CAFFE (Convolution Architecture For Feature Extraction) is a deep learning framework made for speed. It was made on top of C/C++/CUDA supports CPU and GPU.

Originally Caffe could process over 60M images per day with a single NVIDIA K40 GPU (very old GPU now, Release Date October 8th, 2013). That is 1 ms/image for inference and 4 ms/image for learning.

The library was initially designed for machine vision tasks, but more recent versions support sequences, speech and text modules. Caffe sit on these four concepts:

  • blobs
  • layers
  • net
  • solver

Blob stores data and derivatives. Caffe moves data from CPU to GPU via blobs. Layer transforms bottom blobs to top blobs.

Net is simple multiple layers. It computes gradients via Forward and Backward methods.
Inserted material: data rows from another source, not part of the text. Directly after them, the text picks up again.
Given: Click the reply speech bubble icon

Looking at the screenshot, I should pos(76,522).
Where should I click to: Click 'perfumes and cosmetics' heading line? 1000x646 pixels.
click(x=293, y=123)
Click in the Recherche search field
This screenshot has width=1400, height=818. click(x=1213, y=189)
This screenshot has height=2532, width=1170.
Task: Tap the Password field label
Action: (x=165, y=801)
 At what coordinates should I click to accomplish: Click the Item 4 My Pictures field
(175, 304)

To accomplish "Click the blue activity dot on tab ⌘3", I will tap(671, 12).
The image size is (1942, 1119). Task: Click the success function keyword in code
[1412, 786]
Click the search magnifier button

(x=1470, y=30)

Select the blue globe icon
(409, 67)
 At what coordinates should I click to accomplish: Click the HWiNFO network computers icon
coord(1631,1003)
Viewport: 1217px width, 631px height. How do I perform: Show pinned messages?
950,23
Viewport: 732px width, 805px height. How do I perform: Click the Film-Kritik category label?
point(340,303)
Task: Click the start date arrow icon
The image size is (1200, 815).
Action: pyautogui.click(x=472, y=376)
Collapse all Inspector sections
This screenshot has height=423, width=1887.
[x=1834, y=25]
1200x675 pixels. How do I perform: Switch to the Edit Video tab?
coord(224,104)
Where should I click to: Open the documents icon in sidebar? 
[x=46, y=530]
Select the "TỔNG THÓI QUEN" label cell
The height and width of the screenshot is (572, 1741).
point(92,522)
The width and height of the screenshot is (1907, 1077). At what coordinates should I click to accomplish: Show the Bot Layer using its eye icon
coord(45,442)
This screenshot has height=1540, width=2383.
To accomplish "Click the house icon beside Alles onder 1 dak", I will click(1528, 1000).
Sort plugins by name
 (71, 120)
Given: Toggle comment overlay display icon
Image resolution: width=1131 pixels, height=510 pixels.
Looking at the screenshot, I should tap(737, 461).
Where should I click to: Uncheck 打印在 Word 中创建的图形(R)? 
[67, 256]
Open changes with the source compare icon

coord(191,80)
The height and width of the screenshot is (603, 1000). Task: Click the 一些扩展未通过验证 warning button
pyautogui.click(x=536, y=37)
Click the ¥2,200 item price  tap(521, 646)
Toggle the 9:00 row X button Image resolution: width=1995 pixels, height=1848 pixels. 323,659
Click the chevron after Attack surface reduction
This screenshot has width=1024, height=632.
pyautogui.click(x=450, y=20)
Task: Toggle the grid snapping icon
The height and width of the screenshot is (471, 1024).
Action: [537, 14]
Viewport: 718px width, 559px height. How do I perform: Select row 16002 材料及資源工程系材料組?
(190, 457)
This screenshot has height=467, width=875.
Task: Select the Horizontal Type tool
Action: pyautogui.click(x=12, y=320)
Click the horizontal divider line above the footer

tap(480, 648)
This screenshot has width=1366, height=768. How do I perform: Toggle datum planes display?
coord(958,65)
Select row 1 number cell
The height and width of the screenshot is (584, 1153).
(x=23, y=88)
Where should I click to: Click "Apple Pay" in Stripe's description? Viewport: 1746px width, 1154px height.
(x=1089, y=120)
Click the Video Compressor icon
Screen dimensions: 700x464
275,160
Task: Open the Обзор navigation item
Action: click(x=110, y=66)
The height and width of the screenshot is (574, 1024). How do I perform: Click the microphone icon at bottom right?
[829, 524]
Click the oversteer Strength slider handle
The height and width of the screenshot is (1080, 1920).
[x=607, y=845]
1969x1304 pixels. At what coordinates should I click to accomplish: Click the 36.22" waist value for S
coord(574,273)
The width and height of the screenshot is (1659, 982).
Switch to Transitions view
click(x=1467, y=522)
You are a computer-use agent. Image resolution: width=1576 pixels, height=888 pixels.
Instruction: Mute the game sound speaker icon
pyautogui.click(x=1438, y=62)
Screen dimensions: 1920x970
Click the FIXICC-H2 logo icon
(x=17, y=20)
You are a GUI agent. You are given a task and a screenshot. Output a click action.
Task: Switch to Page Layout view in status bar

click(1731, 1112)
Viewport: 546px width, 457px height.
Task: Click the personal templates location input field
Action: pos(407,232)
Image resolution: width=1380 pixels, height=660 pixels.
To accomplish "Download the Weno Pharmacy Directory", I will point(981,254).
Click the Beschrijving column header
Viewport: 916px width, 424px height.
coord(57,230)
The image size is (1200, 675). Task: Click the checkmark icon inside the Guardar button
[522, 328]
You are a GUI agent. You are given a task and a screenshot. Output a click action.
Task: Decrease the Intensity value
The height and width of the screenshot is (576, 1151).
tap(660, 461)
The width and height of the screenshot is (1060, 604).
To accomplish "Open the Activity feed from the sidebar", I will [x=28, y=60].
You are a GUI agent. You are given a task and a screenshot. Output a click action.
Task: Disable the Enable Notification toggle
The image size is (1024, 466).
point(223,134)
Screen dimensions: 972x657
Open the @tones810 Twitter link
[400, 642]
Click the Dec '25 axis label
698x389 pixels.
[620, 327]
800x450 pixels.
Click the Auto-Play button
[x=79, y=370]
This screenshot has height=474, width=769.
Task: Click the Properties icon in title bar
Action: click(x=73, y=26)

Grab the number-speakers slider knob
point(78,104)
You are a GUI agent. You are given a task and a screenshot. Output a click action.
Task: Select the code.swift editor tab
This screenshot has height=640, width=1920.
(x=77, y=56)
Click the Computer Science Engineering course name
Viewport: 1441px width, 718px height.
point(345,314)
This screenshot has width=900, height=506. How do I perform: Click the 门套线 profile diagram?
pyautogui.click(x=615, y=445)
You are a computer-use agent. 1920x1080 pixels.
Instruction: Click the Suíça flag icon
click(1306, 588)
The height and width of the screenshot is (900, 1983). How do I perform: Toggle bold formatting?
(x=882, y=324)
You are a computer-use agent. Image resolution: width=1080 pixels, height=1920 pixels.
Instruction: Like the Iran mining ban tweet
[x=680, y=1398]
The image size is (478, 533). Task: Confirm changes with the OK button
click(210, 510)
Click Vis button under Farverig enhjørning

Solver uses gradients to update weights.

Caffe supports Matlab and Python so C++ is not the only way to work with Caffe.


Caffe2 and Caffe are two completely different frameworks. Caffe is much older and almost completely replaced by Caffe2 (released in late 2017).

Early in 2018 when PyTorch integrated with Caffe2.

NOTE: You can think of Caffe2 now as part of PyTorch. Caffe2 and PyTorch join forces to create a Research + Production platform

So you could train your model using PyTorch and deploy it using Caffe2. ( PyTorch 1.1.0+ and ONNX 1.5.0+ with Python3.7+ seams to be the good match)

To export your model to ONNX you typically use torch.onnx:

import torch.onnx
torch.onnx.export(model, input, "model.onnx")

From there deploy model.onnx on a device and do inference in Caffe2.